*WHAT YOU HAVE TO DO*
Make an exact copy of every entry, from the first line to the last.

*DATA RECORDS*
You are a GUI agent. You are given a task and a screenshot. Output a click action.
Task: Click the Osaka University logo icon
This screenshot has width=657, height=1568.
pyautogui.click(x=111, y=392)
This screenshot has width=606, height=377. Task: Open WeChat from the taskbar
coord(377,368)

*REPLY TO THE EXERCISE*
You are a GUI agent. You are given a task and a screenshot. Output a click action.
Task: Click the Osaka University logo icon
This screenshot has width=657, height=1568.
pyautogui.click(x=111, y=392)
This screenshot has width=606, height=377. Task: Open WeChat from the taskbar
coord(377,368)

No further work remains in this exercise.